Evaluating the effects of curcumin nanomicelles on clinical outcome and cellular immune responses in critically ill sepsis patients: A randomized, double-blind, and placebo-controlled trial.

Abstract

In sepsis, the immune system is overreacting to infection, leading to organ dysfunction and death. The purpose of this study was to investigate the impacts of curcumin nanomicelles on clinical outcomes and cellular immune responses in critically ill sepsis patients. For 10 days, 40 patients in the intensive care units (ICU) were randomized between the nano curcumin (NC) and placebo groups in a randomized study. We evaluated serum levels of biochemical factors, inflammatory biomarkers, the mRNA expression levels of FOXP3, NLRP-3, IFN-γ, and NF-κp genes in the PBMCs, and clinical outcomes before the beginning of the supplementation and on days 5 and 10. NLR family pyrin domain containing 3 (NLRP3), interferon gamma (IFN-γ), and nuclear factor kappa-light-chain-enhancer of activated B cells (NF-κB) mRNA expression levels significantly P = 0.014, P = 0.014, and P = 0.019, respectively) decreased, but forkhead box P3 (FOXP3) mRNA expression levels increased significantly (P = 0.008) in the NC group compared to the placebo group after 10 days.
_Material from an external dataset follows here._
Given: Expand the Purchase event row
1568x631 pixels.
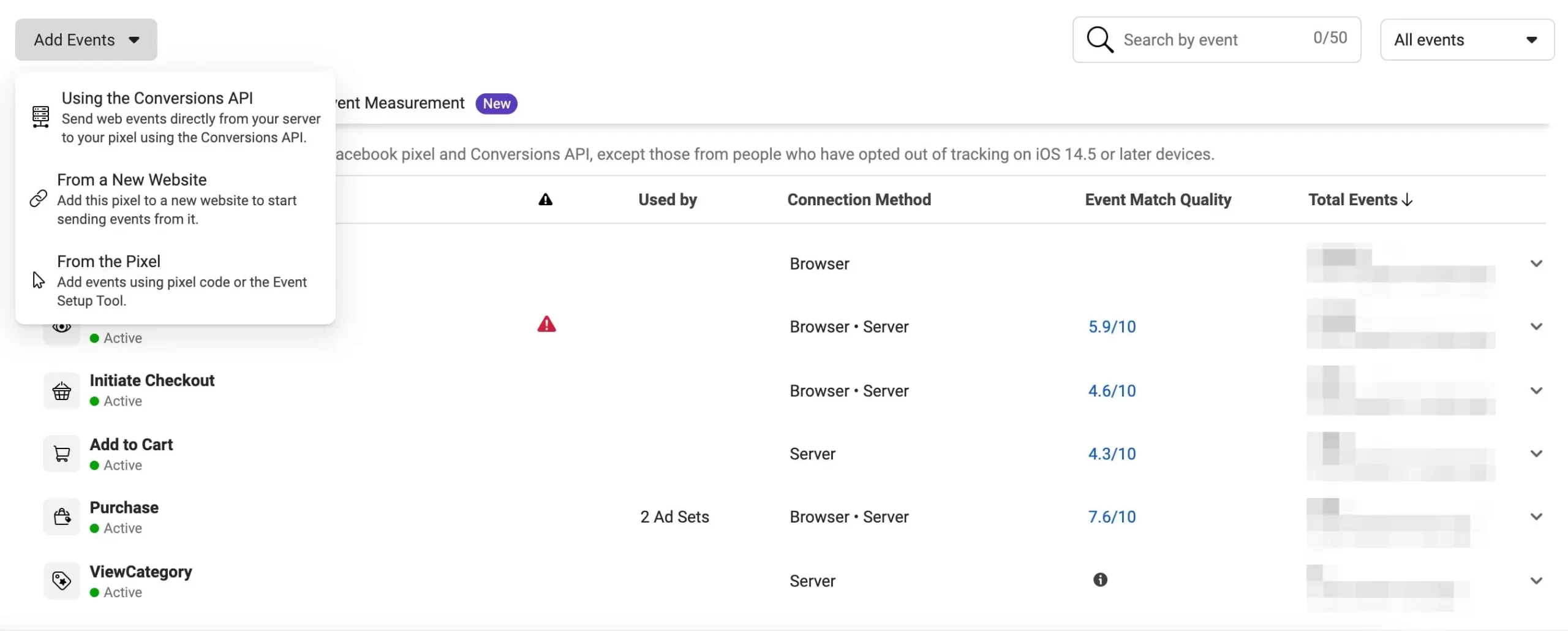Looking at the screenshot, I should tap(1536, 517).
NC supplementation decreased serum levels of IL-22, IL-17, and high mobility group box 1 (HMGB1) (P < 0.05). Nevertheless, biochemical factors and nutritional status did not differ significantly (P > 0.05). NC supplementation resulted in decreased sequential organ failure assessment and multiple organ dysfunction syndromes scores, while it did not have significant impacts on length of stay in the ICU, systolic blood pressure, diastolic blood pressure, a saturation of oxygen (%), and respiratory rate (breaths/min) PaO2/FiO2 (p > 0.05). For critically ill patients with sepsis, NC supplementation may be an effective therapeutic strategy. More randomized clinical trials involving longer follow-up periods and different doses are needed to achieve the best results.